Tariffs disproportionately burden lower-income households, which tend to spend a larger share of their income than richer households do. That is, import duties, including Trump’s, are generally regressive. In fact, the costs to lower- and middle-income Americans are so great that they would more than offset the benefits of Trump’s 2017 tax cut extensions.

For example, for those in the lowest income quintile, extending the 2017 tax changes would raise their incomes by a teeny bit (0.5 percent), but their tariff burden (4.2 percent of their incomes) would easily erase those savings. So, on net, their incomes would fall by about 3.7 percent.

Those in the top 1 percent, by contrast, would enjoy the biggest benefits of Trump’s 2017 income tax extensions, with a healthy income boost of about 2.3 percent.

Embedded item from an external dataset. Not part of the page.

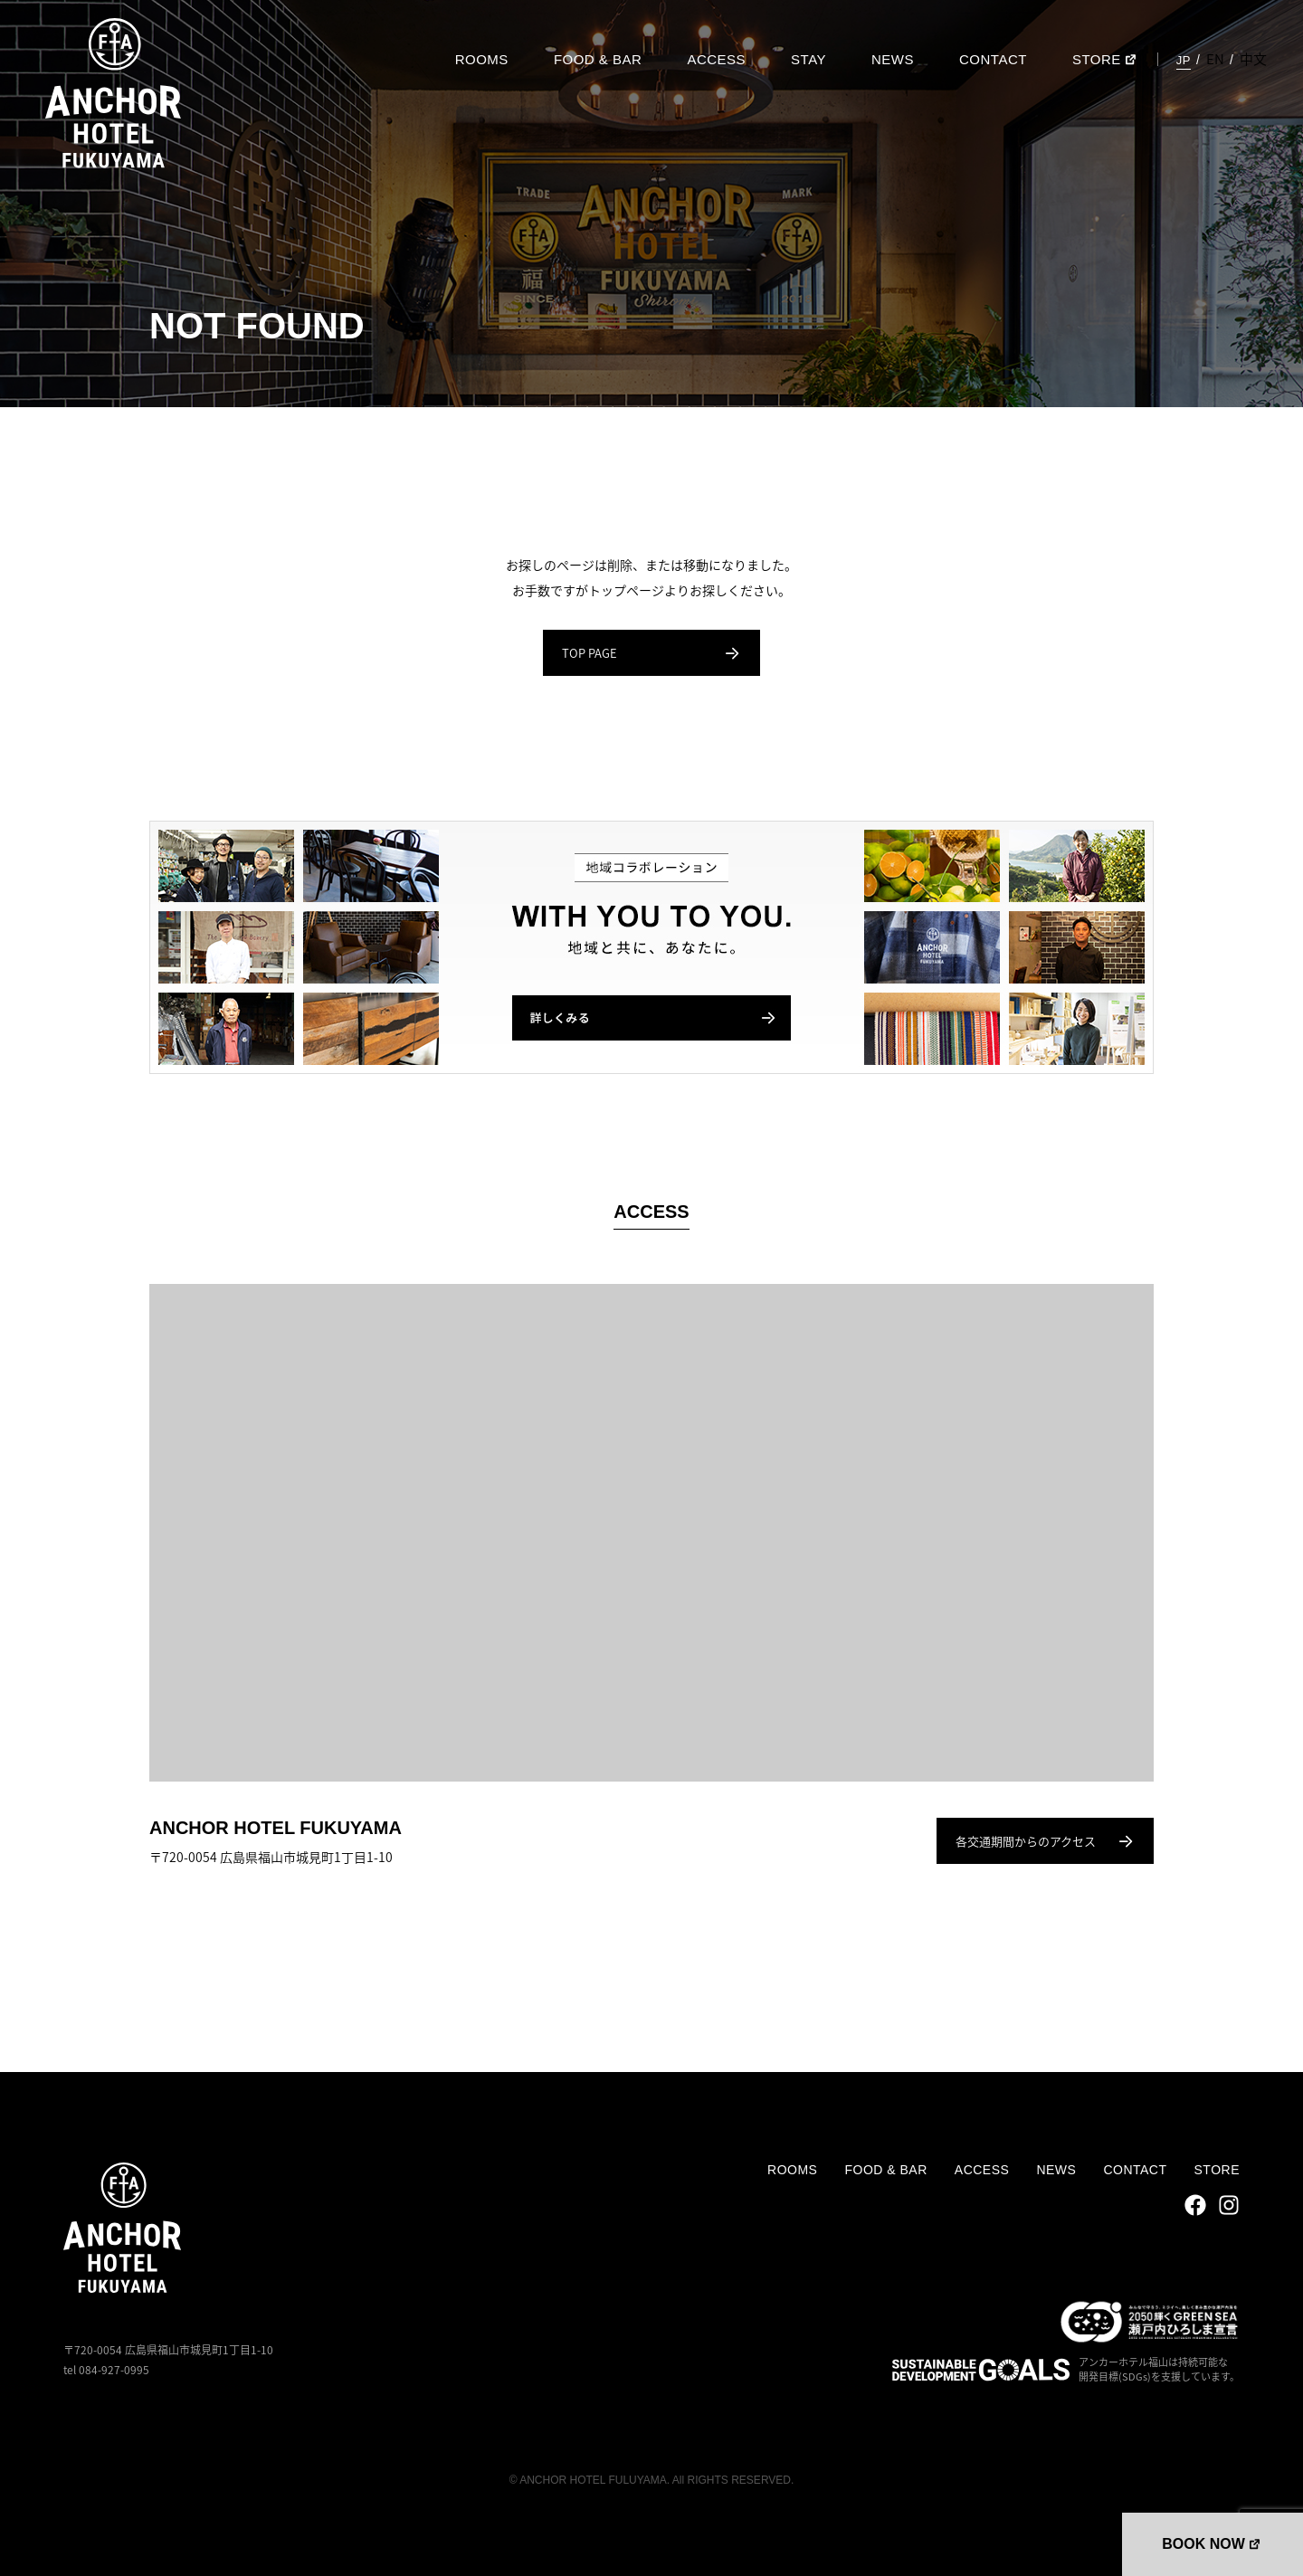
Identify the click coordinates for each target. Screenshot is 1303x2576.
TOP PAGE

They also buy imported goods, of course, so they would also be hurt by import taxes, but not nearly as much as their poorer neighbors. The tariffs shave “only” 0.9 percent off their incomes. On net, their incomes would grow by about 1.4 percent. (For someone at the threshold of the 99th percentile, that amounts to an annual bonus of roughly $8,000, courtesy of Trump.)


These are relatively conservative estimates of how regressive Trump’s tax agenda would be. They exclude some things that might make the picture even worse. For example, they ignore Trump’s business tax provisions, which would also disproportionately benefit high-income people.


The tariff estimates also don’t include the costs of any possible retaliation from other countries. But we should probably expect retaliation, given how many countries imposed counter-tariffs last time, plus some recent rumblings from our European allies. Any retaliation would cause more pain for Americans, as it did before. Research on Trump’s earlier trade wars found that, though they did nothing to boost employment in his favored U.S. industries, they did kill a lot of jobs in sectors targeted by counter-tariffs (especially agriculture).

The PIIE study also doesn’t account for some other regressive parts of Trump’s fiscal agenda, such as repealing Obamacare. Doing so would eliminate tax subsidies for individual insurance plans (which would also hurt lower- and middle-income Americans) and scrap an investment tax (again, disproportionately helping the wealthy).


How does all this compare with President Biden’s tax agenda? There is overlap. Biden has pledged to extend most of the Trump-era income tax cuts, and he recently levied some new tariffs against China. But Biden would raise taxes on high earners. And though I’m no fan of Biden’s new tariffs, his are more limited. They cover less than 1 percent of the trade that Trump’s tariff plans target, so the costs to downstream consumers are much smaller.
In polls, Americans generally say Trump would be better for their own finances than a second Biden administration. In some ways this is understandable: The pre-covid economy under Trump was very good. Today, under Biden, inflation has taken a big bite out of people’s paychecks.
But while presidents have limited control over most macroeconomic conditions, they do have greater power over taxes. On that measure, voters might rethink who’s better for their pocketbooks.